> [Goal of the exercise]: Extend the passage on the Fitz Special revolver, picking up after its final sentence.

> [Extracted text]:
---------------

John Henry Fitzgerald first came up with the Fitz Special snubnosed revolver concept around the mid-1920s, when he modified a .38 Special Colt Police Positive Special revolver, whose shortest available barrel length was four inches.

Fitz Special revolvers are made by taking any standard size Colt revolver, shortening the barrel to two inches, shortening the ejector rod, bobbing the hammer spur, rounding the butt, and removing the front half of the trigger guard. Reshaping the hammer and the butt allows the gun to be drawn quickly with little risk of the weapon snagging on clothing. The halved trigger guard facilitates quick trigger acquisition, even for shooters with large fingers or gloves.

---------------

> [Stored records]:
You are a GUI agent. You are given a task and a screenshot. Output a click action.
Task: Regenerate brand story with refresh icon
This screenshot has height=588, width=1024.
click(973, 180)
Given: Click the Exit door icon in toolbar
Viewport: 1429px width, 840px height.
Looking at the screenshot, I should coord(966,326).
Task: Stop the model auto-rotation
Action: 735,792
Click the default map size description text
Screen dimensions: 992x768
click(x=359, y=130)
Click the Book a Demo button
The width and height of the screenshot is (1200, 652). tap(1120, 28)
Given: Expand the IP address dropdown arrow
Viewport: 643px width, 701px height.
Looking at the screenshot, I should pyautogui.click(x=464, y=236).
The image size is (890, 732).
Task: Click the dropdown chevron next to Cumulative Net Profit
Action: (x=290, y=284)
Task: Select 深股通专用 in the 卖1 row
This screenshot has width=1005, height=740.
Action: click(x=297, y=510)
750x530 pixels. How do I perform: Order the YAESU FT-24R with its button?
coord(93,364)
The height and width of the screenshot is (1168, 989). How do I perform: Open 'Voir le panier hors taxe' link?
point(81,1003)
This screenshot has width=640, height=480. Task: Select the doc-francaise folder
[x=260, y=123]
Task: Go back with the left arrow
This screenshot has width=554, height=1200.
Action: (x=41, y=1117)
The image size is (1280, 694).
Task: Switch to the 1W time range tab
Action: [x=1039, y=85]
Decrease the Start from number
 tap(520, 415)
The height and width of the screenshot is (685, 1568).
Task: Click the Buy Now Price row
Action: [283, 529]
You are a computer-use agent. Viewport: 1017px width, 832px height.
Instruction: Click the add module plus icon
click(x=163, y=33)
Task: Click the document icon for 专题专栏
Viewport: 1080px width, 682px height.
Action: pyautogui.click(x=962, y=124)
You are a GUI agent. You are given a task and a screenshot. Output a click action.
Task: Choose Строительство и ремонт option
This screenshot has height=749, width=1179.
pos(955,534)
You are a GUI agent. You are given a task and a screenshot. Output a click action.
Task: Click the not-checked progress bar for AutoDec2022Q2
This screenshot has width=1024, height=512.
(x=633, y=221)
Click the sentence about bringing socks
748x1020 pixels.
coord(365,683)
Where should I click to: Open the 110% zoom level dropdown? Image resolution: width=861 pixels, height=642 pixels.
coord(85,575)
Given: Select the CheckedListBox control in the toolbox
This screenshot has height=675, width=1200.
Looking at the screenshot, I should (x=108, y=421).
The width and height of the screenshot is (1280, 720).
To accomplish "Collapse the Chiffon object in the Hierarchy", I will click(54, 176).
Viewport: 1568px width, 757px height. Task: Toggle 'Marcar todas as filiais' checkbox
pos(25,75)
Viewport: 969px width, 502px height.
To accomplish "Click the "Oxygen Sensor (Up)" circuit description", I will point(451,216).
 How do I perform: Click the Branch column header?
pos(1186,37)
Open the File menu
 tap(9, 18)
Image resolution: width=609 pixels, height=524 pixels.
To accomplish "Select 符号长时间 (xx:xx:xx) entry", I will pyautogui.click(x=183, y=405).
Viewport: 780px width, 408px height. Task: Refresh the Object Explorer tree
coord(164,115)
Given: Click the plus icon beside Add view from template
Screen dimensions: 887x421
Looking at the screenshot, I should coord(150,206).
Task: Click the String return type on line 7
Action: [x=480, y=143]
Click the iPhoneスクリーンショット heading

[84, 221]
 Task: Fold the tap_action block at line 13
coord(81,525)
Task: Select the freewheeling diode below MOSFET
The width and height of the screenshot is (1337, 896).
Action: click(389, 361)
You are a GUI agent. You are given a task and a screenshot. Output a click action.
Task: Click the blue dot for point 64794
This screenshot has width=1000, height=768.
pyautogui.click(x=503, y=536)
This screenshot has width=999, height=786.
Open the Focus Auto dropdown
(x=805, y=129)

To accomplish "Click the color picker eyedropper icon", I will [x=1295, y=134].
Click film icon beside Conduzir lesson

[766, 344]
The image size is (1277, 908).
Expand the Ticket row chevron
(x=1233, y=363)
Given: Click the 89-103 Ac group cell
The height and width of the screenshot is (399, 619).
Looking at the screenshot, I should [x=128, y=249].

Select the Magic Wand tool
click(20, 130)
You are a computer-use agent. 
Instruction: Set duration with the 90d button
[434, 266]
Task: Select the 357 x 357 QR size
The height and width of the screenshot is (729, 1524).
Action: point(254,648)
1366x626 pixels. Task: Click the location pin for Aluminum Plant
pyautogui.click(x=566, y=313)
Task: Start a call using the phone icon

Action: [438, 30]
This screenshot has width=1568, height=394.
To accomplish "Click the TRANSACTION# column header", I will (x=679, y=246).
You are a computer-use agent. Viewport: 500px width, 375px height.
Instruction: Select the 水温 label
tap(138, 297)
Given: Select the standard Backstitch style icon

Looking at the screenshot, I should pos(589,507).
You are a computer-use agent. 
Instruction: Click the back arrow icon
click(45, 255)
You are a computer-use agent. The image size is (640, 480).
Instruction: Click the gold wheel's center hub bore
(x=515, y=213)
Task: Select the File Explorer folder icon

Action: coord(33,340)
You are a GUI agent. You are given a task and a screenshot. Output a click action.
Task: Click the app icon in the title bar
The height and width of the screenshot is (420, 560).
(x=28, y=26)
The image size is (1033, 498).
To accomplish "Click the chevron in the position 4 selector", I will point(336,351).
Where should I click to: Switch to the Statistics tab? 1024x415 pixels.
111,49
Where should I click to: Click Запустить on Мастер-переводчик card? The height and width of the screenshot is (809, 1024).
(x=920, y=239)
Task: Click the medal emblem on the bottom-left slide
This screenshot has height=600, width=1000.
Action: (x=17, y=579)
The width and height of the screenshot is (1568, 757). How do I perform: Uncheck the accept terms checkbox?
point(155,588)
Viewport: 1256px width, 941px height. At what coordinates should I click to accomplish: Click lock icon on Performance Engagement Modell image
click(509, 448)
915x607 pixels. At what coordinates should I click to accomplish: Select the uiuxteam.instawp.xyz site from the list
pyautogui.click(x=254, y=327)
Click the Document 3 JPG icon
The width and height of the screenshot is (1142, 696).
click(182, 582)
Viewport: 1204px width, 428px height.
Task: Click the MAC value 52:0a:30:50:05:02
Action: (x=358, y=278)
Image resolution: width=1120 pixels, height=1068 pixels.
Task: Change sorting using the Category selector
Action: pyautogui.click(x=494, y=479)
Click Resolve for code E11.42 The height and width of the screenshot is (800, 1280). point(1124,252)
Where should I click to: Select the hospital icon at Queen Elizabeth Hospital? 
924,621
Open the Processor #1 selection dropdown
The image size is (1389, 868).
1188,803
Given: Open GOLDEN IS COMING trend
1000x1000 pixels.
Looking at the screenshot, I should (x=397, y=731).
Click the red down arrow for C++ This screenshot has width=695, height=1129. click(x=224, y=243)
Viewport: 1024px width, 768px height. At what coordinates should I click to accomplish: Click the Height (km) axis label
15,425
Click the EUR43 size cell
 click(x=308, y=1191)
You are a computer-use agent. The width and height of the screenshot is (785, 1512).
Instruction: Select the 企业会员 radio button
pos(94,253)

---------------

> [Answer for the task]:
Although some historians disagree, it is believed that somewhere between forty and two hundred Fitz Specials left the factory, made from various Colt revolvers, by Fitzgerald himself. The Fitz Special was the precursor to the modern snubnosed revolver and specifically the prototype for the Colt Detective Special the first production two-inch snubnosed revolver. Even after the introduction of the Detective Special in 1927, Fitz continued to make custom revolvers for special clientele.

Colonels Rex Applegate and Charles Askins were proponents of the Fitz Special, and it would become a popular after-market conversion for many gunsmiths. Charles Lindbergh, William Powell and Clyde Barrow were also known to carry Fitz Specials.